Las aguas de manantial, junto con las aguas minerales, son la opción más sana si se trata de hidratar nuestro cuerpo con agua embotellada. ¿Alguna vez te has preguntado qué controles pasa el agua que bebes, o qué procesos tiene que pasar para llegar hasta tu súper mercado más cercano? Despejamos tus dudas.

¿Qué es el agua de manantial?

Legalmente, las aguas de manantial son aguas de origen subterráneo que emergen espontáneamente en la superficie de la tierra, conservando todas las características naturales de su pureza, y que permiten su consumo entre las personas. Dichas características se mantienen intactas, dado su origen subterráneo y su preservación y protección natural del acuífero contra cualquier fenómeno de contaminación.

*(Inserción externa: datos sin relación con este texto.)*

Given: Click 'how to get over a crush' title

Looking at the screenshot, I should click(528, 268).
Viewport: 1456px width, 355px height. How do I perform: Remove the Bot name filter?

¿Cuáles son sus beneficios?

  • Es de origen natural y no necesita de mineralización artificial.
  • Cuentan con un sabor suave y característico de cada manantial, alejado del famoso sabor a “cloro” que algunas personas notan en el agua corriente o del grifo.
  • Cuentan con un aporte de minerales y componentes naturales
  • Ayuda a la protección del ecosistema. Esto puede parecer erróneo, pero lo cierto es que, para poder mantener la pureza y cualidades del agua, el medio que rodea el manantial debe ser cuidado y protegido ante cualquier tipo de vertido contaminante o de impacto negativo hacia su ecosistema.